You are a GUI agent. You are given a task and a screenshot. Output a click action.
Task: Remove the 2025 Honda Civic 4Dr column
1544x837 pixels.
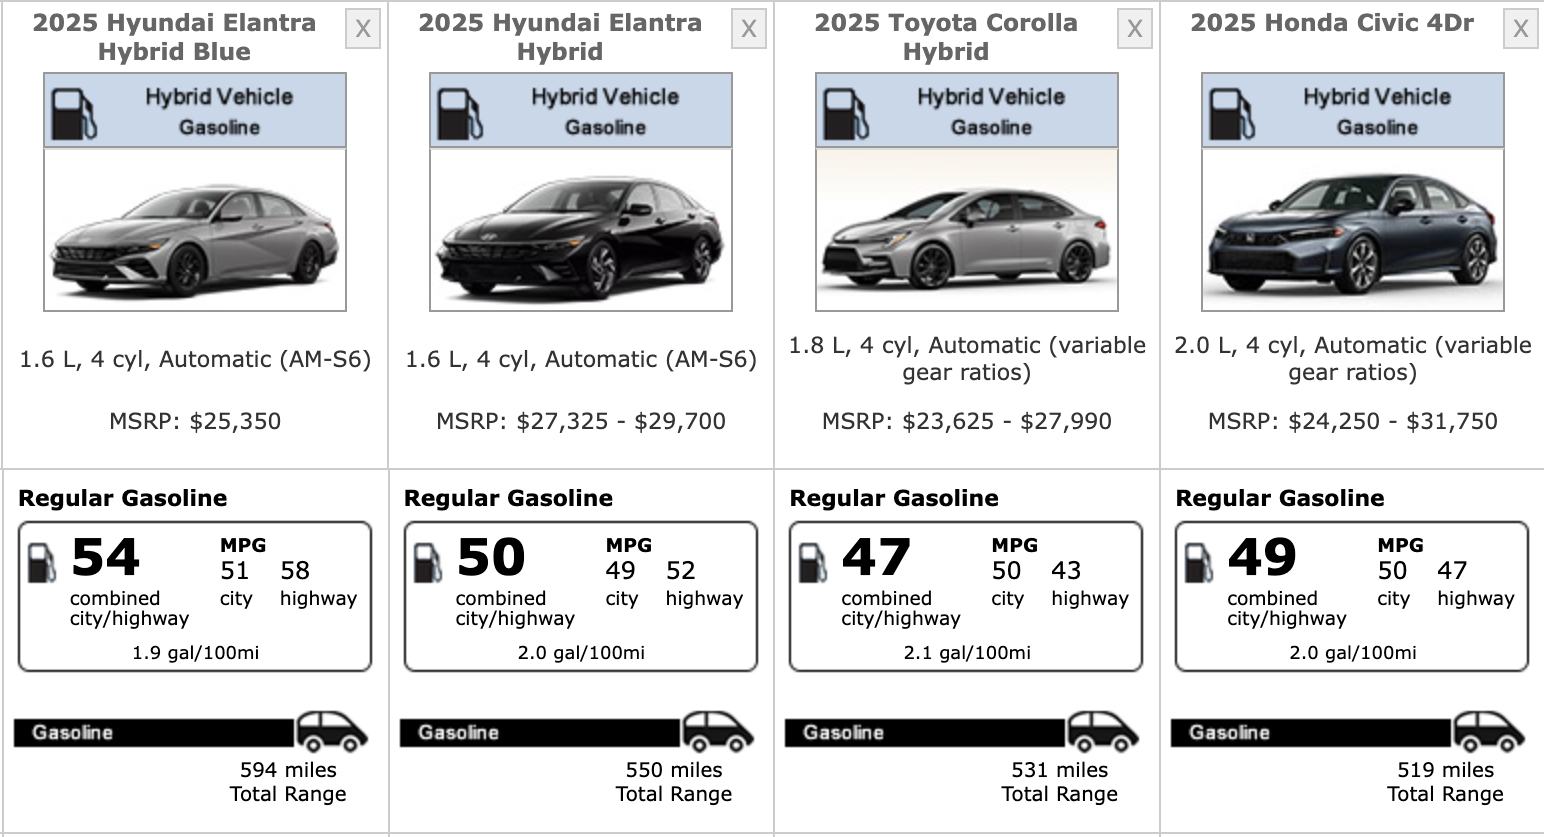1520,30
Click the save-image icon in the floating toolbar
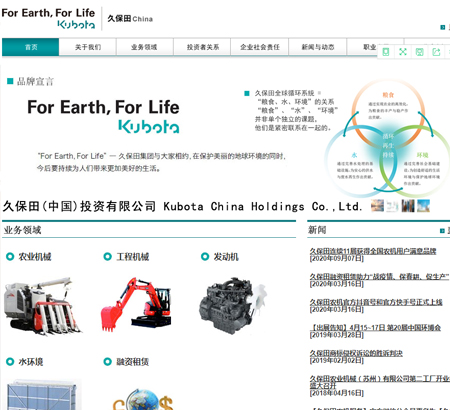Screen dimensions: 450x410 [419, 52]
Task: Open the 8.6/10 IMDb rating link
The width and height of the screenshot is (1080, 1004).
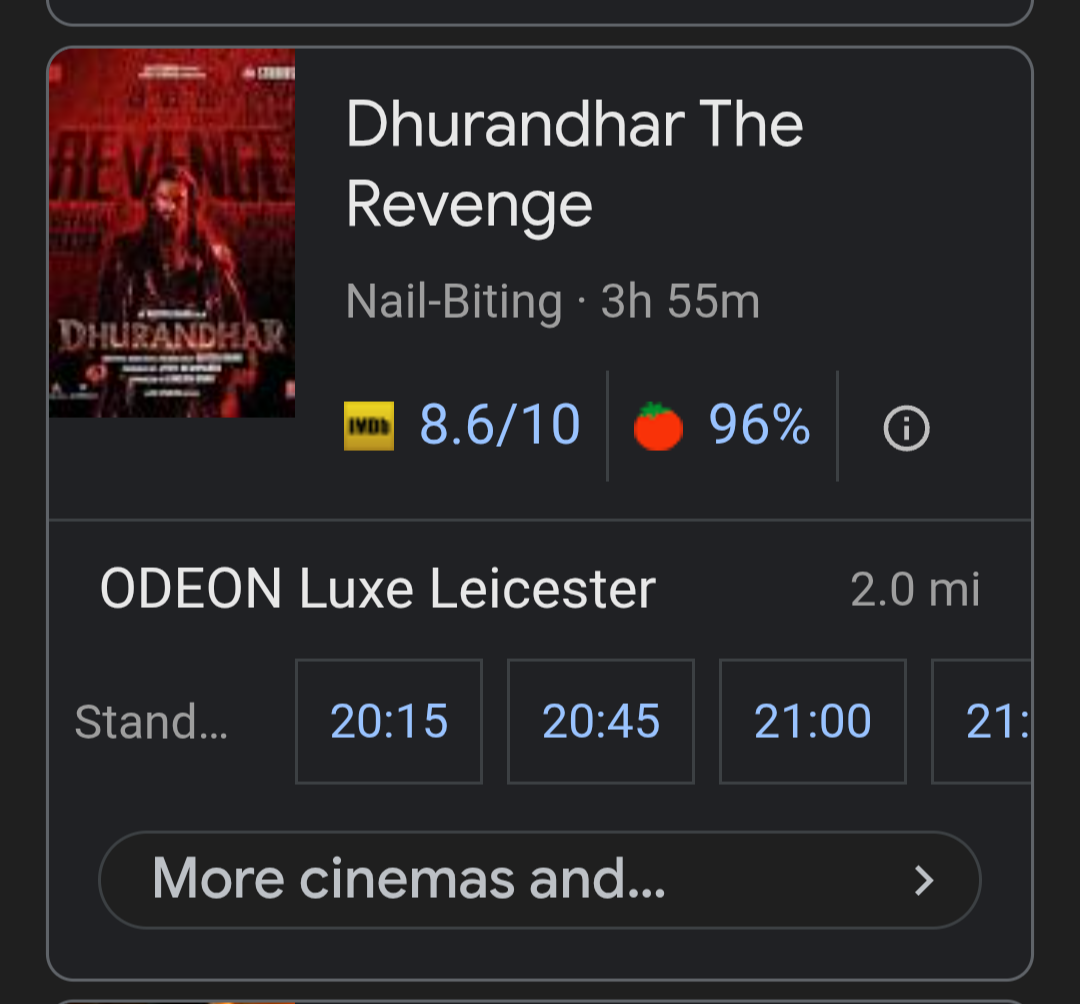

▶ **Task instructions**
Every record above needs to be repeated exactly; pictures are to be left out.

▶ **Response area**
You are a GUI agent. You are given a task and a screenshot. Output a click action.
Task: Remove the 2025 Honda Civic 4Dr column
1544x837 pixels.
1520,30
Click the save-image icon in the floating toolbar
Screen dimensions: 450x410 [419, 52]
Task: Open the 8.6/10 IMDb rating link
The width and height of the screenshot is (1080, 1004).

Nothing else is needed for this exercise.